Violent Environments: Nature and Capital in Global History
From nuclear disasters, to mass extinctions of animal species, to the large-scale desiccation of global forests, the modern world’s violent relationship to nature threatens to undo the very ecologies that sustain human life. Yet this destructive form of modernity is not the result of evolutionary tendencies of an abstract human nature, but the outcome of the contradictory ways in which human beings have come to organize nature under the compulsions of modern capitalism.
This class invites undergraduate students to read the history of capitalism through an in-depth study of global environmental history. Global history is a necessary perspective for understanding large-scale structures, comparative trends and conjunctural events within environmental history; while also revealing the ways in which global inequalities that characterize the contemporary world have emerged through the historical development of nature under capitalism. Course readings will thus reflect a particular concern for colonialism and the making of imperial modes of power in the nineteenth and twentieth centuries.

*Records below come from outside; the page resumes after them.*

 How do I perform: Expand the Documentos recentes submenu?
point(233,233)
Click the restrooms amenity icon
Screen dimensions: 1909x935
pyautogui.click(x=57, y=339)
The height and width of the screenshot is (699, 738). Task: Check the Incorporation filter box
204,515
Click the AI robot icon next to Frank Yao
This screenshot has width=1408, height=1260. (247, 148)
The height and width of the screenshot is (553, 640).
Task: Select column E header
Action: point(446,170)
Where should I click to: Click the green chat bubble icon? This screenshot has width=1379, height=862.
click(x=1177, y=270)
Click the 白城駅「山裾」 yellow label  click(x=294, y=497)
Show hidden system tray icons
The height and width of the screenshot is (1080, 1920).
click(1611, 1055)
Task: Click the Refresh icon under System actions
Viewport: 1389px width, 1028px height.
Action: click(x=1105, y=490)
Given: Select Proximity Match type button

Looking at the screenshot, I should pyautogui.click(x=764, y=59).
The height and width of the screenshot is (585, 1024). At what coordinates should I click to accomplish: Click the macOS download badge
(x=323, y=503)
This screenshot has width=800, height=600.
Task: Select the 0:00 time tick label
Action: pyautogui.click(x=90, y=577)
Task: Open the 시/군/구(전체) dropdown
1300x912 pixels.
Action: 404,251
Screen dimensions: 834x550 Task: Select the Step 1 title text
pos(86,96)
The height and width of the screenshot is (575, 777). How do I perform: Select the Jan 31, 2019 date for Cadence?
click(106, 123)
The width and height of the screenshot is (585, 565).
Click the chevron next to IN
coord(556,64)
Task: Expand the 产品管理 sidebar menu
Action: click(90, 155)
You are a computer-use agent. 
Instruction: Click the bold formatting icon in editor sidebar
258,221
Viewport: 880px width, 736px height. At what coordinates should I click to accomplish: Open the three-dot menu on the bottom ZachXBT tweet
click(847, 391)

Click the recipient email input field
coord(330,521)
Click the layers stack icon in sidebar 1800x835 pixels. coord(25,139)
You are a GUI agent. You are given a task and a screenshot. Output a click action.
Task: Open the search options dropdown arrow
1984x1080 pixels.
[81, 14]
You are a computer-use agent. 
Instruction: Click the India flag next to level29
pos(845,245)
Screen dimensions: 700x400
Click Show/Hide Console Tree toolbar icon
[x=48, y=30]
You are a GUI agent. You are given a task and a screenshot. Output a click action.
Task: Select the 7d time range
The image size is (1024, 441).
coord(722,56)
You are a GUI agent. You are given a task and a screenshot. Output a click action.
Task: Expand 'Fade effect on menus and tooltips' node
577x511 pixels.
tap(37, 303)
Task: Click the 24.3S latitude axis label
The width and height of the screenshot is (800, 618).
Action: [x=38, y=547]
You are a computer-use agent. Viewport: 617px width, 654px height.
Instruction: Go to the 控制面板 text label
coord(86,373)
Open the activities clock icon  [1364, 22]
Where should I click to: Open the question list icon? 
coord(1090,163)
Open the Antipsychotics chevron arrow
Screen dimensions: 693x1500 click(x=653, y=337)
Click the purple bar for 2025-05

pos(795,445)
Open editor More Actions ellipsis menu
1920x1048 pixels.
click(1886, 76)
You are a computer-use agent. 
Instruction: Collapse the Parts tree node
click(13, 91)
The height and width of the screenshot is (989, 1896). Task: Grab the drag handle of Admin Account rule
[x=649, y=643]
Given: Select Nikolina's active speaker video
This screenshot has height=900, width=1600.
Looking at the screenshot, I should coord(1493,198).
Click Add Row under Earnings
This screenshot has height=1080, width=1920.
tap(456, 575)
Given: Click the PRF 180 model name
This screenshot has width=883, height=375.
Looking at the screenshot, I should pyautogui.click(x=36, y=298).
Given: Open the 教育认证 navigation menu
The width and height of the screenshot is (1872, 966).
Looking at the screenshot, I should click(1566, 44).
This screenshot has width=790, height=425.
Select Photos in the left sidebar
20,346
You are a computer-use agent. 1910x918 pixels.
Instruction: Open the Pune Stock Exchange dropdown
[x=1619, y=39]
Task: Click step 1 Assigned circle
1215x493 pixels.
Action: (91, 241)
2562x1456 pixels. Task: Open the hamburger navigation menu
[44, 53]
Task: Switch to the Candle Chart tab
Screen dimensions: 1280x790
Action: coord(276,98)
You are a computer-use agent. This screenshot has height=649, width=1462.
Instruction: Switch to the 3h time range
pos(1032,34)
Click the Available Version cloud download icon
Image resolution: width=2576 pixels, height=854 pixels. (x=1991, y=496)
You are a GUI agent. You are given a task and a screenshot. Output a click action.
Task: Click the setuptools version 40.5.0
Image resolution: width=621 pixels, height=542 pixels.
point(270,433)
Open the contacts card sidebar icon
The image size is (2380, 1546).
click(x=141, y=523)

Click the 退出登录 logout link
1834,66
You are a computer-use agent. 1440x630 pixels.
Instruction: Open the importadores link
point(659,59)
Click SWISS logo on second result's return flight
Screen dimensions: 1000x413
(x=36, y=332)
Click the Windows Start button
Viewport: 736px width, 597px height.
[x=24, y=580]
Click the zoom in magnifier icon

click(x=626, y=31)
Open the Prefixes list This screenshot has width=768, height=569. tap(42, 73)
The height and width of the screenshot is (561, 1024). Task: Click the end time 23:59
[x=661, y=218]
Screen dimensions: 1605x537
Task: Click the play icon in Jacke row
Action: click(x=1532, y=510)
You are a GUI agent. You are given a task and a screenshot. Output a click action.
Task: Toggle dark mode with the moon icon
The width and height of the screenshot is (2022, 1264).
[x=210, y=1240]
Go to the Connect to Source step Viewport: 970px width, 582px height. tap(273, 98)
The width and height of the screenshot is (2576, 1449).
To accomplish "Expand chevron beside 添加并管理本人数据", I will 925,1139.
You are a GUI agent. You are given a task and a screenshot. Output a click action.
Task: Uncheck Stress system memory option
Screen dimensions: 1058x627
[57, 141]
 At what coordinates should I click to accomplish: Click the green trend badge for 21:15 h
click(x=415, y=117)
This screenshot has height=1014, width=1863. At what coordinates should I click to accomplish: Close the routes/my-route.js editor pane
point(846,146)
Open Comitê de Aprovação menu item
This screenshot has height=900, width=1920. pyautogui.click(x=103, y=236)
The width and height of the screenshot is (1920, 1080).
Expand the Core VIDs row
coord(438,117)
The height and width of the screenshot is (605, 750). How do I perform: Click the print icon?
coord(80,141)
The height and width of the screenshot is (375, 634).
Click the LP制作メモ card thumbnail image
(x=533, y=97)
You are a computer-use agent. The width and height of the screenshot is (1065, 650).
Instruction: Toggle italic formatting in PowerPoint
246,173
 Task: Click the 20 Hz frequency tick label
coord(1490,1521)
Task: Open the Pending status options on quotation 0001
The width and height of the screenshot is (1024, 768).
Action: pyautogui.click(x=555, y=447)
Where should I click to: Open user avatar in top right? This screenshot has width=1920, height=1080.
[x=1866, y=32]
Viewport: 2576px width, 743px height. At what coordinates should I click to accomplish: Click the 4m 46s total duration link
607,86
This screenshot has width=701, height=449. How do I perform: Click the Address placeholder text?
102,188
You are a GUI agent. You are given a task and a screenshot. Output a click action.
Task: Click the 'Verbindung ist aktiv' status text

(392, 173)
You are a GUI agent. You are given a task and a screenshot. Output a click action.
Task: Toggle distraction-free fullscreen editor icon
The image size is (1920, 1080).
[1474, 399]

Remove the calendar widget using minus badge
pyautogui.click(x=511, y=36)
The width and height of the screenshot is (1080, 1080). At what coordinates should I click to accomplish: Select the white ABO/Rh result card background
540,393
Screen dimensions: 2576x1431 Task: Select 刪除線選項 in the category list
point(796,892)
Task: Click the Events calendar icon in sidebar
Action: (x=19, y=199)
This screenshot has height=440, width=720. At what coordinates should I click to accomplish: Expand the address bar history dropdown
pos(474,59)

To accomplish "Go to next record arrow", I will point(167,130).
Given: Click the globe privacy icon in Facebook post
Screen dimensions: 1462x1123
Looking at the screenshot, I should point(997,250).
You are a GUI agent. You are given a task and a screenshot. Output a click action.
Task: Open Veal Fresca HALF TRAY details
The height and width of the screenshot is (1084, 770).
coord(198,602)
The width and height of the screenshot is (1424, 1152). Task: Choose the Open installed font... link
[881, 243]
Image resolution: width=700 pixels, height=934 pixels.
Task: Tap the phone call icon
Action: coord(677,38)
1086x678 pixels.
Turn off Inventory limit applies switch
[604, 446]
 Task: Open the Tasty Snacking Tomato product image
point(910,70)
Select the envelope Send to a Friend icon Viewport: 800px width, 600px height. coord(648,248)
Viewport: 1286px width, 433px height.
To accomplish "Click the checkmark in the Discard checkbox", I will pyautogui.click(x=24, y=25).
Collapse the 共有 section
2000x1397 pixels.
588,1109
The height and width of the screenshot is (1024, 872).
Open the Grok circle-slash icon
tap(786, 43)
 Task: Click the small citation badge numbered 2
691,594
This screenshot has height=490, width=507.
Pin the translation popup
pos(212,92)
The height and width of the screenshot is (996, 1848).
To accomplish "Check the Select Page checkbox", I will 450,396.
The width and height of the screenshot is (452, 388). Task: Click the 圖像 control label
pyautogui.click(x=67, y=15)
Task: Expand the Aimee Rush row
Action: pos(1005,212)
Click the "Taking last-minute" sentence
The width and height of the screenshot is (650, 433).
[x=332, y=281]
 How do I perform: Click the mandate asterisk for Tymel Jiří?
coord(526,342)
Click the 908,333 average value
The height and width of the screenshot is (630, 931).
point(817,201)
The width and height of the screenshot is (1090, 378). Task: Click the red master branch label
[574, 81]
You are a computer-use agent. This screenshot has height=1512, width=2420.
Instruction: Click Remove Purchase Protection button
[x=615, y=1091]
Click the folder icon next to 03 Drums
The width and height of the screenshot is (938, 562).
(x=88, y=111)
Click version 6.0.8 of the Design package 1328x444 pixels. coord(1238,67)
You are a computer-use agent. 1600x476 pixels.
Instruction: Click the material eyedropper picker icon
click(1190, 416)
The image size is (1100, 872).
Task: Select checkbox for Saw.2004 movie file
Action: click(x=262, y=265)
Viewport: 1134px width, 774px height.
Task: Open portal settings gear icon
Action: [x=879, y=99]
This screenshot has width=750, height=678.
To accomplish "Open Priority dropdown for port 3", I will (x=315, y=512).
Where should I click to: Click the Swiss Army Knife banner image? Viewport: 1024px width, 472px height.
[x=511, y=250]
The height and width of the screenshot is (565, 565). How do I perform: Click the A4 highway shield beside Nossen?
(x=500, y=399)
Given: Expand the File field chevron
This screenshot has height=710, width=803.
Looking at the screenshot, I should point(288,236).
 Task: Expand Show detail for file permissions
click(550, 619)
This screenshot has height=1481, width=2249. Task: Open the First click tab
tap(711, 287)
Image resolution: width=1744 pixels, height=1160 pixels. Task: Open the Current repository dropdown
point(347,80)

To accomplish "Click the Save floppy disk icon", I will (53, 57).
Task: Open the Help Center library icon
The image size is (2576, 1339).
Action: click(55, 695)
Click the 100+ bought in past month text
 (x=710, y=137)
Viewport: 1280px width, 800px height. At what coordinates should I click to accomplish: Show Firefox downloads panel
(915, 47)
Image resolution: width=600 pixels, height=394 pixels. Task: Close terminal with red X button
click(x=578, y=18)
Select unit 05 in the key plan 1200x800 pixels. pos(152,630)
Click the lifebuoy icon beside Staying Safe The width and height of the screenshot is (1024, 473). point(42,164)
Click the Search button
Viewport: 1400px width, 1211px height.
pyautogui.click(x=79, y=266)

Students will examine case-studies from irrigation infrastructure in modern Pakistan, grazing lands in the Ottoman Empire, Brazilian sugar plantations, the Columbia River basin, Saudi Arabia’s oil fields, Niger’s uranium mines, southwestern China’s agrarian frontier, and the drinking water pipelines of Flint, Michigan. Through class lectures and discussions, students will develop understandings of the complex interactions between nature, culture and society, generating critical perspectives on state-formation, histories of finance, the human body as a site of environmental history, the meanings of ‘energy,’ race, and the past and future of modern capitalism. No previous experience in environmental or global history is presumed.